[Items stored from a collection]
※ ※ ※
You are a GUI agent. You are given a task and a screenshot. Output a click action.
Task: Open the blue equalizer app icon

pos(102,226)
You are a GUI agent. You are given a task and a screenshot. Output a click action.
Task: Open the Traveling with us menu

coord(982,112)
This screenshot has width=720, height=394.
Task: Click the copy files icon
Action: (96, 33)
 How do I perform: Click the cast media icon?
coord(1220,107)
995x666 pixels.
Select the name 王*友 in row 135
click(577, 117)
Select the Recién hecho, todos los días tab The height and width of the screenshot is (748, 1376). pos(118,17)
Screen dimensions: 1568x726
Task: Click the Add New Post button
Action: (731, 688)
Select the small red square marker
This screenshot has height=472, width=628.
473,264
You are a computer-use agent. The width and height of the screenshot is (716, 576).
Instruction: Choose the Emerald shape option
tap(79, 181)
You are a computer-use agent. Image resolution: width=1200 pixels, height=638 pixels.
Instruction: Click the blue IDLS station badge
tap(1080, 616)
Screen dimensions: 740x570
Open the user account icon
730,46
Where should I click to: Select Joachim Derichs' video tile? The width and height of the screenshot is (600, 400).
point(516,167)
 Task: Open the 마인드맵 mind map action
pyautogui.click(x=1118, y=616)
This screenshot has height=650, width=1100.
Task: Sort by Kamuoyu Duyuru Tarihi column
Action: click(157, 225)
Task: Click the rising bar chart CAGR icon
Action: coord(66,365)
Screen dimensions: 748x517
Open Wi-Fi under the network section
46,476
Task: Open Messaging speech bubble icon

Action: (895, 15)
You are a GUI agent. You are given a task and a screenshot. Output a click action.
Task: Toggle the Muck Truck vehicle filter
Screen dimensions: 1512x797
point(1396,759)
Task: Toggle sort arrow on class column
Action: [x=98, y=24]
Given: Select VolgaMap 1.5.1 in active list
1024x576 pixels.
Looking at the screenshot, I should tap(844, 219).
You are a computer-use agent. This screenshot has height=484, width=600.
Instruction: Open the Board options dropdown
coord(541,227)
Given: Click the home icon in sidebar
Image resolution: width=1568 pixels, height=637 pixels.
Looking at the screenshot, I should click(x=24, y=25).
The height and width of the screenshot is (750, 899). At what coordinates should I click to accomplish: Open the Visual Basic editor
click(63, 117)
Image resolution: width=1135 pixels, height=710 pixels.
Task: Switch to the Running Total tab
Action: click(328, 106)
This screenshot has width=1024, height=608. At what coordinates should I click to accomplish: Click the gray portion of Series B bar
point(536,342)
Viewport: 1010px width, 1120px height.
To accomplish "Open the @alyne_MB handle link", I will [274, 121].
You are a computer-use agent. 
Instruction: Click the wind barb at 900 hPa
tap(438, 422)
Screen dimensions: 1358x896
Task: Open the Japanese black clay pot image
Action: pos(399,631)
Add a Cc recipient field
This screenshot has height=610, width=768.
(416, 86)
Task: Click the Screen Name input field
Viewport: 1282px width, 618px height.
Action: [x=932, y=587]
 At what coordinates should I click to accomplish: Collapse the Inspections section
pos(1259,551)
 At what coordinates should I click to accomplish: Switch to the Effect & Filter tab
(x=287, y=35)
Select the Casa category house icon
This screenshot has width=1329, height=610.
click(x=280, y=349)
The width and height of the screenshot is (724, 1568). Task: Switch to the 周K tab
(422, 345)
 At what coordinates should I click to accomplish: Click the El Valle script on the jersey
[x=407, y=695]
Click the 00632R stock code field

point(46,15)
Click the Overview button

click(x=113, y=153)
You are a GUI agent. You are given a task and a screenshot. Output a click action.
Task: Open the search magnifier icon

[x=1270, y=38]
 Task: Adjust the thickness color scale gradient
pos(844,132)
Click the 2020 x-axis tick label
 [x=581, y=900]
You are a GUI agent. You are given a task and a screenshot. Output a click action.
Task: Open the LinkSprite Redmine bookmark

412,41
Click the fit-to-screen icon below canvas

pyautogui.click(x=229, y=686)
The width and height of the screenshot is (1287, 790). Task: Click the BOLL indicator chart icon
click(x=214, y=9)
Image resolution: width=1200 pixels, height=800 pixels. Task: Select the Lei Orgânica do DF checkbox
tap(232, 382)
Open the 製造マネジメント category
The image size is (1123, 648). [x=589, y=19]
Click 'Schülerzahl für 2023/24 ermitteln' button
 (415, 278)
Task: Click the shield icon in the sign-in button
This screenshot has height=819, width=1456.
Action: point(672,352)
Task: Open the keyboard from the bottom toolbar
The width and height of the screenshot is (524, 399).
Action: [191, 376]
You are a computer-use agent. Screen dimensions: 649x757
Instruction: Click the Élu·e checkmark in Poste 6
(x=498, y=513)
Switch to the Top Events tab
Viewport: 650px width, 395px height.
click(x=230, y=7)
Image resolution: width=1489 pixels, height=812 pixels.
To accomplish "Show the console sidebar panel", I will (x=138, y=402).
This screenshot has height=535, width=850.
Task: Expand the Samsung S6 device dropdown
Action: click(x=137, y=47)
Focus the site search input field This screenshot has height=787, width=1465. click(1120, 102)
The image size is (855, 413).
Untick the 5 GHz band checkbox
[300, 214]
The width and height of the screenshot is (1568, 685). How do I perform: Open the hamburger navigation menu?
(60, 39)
※ ※ ※
> [EXERCISE OBJECTIVE]: Render every line of the records above as a JSON list of strings, one string per line, with blank lines omitted.

> [RESPONSE TO THE EXERCISE]:
[
  "You are a GUI agent. You are given a task and a screenshot. Output a click action.",
  "Task: Open the blue equalizer app icon",
  "pos(102,226)",
  "You are a GUI agent. You are given a task and a screenshot. Output a click action.",
  "Task: Open the Traveling with us menu",
  "coord(982,112)",
  "This screenshot has width=720, height=394.",
  "Task: Click the copy files icon",
  "Action: (96, 33)",
  " How do I perform: Click the cast media icon?",
  "coord(1220,107)",
  "995x666 pixels.",
  "Select the name 王*友 in row 135",
  "click(577, 117)",
  "Select the Recién hecho, todos los días tab The height and width of the screenshot is (748, 1376). pos(118,17)",
  "Screen dimensions: 1568x726",
  "Task: Click the Add New Post button",
  "Action: (731, 688)",
  "Select the small red square marker",
  "This screenshot has height=472, width=628.",
  "473,264",
  "You are a computer-use agent. The width and height of the screenshot is (716, 576).",
  "Instruction: Choose the Emerald shape option",
  "tap(79, 181)",
  "You are a computer-use agent. Image resolution: width=1200 pixels, height=638 pixels.",
  "Instruction: Click the blue IDLS station badge",
  "tap(1080, 616)",
  "Screen dimensions: 740x570",
  "Open the user account icon",
  "730,46",
  "Where should I click to: Select Joachim Derichs' video tile? The width and height of the screenshot is (600, 400).",
  "point(516,167)",
  " Task: Open the 마인드맵 mind map action",
  "pyautogui.click(x=1118, y=616)",
  "This screenshot has height=650, width=1100.",
  "Task: Sort by Kamuoyu Duyuru Tarihi column",
  "Action: click(157, 225)",
  "Task: Click the rising bar chart CAGR icon",
  "Action: coord(66,365)",
  "Screen dimensions: 748x517",
  "Open Wi-Fi under the network section",
  "46,476",
  "Task: Open Messaging speech bubble icon",
  "Action: (895, 15)",
  "You are a GUI agent. You are given a task and a screenshot. Output a click action.",
  "Task: Toggle the Muck Truck vehicle filter",
  "Screen dimensions: 1512x797",
  "point(1396,759)",
  "Task: Toggle sort arrow on class column",
  "Action: [x=98, y=24]",
  "Given: Select VolgaMap 1.5.1 in active list",
  "1024x576 pixels.",
  "Looking at the screenshot, I should tap(844, 219).",
  "You are a computer-use agent. This screenshot has height=484, width=600.",
  "Instruction: Open the Board options dropdown",
  "coord(541,227)",
  "Given: Click the home icon in sidebar",
  "Image resolution: width=1568 pixels, height=637 pixels.",
  "Looking at the screenshot, I should click(x=24, y=25).",
  "The height and width of the screenshot is (750, 899). At what coordinates should I click to accomplish: Open the Visual Basic editor",
  "click(63, 117)",
  "Image resolution: width=1135 pixels, height=710 pixels.",
  "Task: Switch to the Running Total tab",
  "Action: click(328, 106)",
  "This screenshot has width=1024, height=608. At what coordinates should I click to accomplish: Click the gray portion of Series B bar",
  "point(536,342)",
  "Viewport: 1010px width, 1120px height.",
  "To accomplish \"Open the @alyne_MB handle link\", I will [274, 121].",
  "You are a computer-use agent. ",
  "Instruction: Click the wind barb at 900 hPa",
  "tap(438, 422)",
  "Screen dimensions: 1358x896",
  "Task: Open the Japanese black clay pot image",
  "Action: pos(399,631)",
  "Add a Cc recipient field",
  "This screenshot has height=610, width=768.",
  "(416, 86)",
  "Task: Click the Screen Name input field",
  "Viewport: 1282px width, 618px height.",
  "Action: [x=932, y=587]",
  " At what coordinates should I click to accomplish: Collapse the Inspections section",
  "pos(1259,551)",
  " At what coordinates should I click to accomplish: Switch to the Effect & Filter tab",
  "(x=287, y=35)",
  "Select the Casa category house icon",
  "This screenshot has width=1329, height=610.",
  "click(x=280, y=349)",
  "The width and height of the screenshot is (724, 1568). Task: Switch to the 周K tab",
  "(422, 345)",
  " At what coordinates should I click to accomplish: Click the El Valle script on the jersey",
  "[x=407, y=695]",
  "Click the 00632R stock code field",
  "point(46,15)",
  "Click the Overview button",
  "click(x=113, y=153)",
  "You are a GUI agent. You are given a task and a screenshot. Output a click action.",
  "Task: Open the search magnifier icon",
  "[x=1270, y=38]",
  " Task: Adjust the thickness color scale gradient",
  "pos(844,132)",
  "Click the 2020 x-axis tick label",
  " [x=581, y=900]",
  "You are a GUI agent. You are given a task and a screenshot. Output a click action.",
  "Task: Open the LinkSprite Redmine bookmark",
  "412,41",
  "Click the fit-to-screen icon below canvas",
  "pyautogui.click(x=229, y=686)",
  "The width and height of the screenshot is (1287, 790). Task: Click the BOLL indicator chart icon",
  "click(x=214, y=9)",
  "Image resolution: width=1200 pixels, height=800 pixels. Task: Select the Lei Orgânica do DF checkbox",
  "tap(232, 382)",
  "Open the 製造マネジメント category",
  "The image size is (1123, 648). [x=589, y=19]",
  "Click 'Schülerzahl für 2023/24 ermitteln' button",
  " (415, 278)",
  "Task: Click the shield icon in the sign-in button",
  "This screenshot has height=819, width=1456.",
  "Action: point(672,352)",
  "Task: Open the keyboard from the bottom toolbar",
  "The width and height of the screenshot is (524, 399).",
  "Action: [191, 376]",
  "You are a computer-use agent. Screen dimensions: 649x757",
  "Instruction: Click the Élu·e checkmark in Poste 6",
  "(x=498, y=513)",
  "Switch to the Top Events tab",
  "Viewport: 650px width, 395px height.",
  "click(x=230, y=7)",
  "Image resolution: width=1489 pixels, height=812 pixels.",
  "To accomplish \"Show the console sidebar panel\", I will (x=138, y=402).",
  "This screenshot has height=535, width=850.",
  "Task: Expand the Samsung S6 device dropdown",
  "Action: click(x=137, y=47)",
  "Focus the site search input field This screenshot has height=787, width=1465. click(1120, 102)",
  "The image size is (855, 413).",
  "Untick the 5 GHz band checkbox",
  "[300, 214]",
  "The width and height of the screenshot is (1568, 685). How do I perform: Open the hamburger navigation menu?",
  "(60, 39)"
]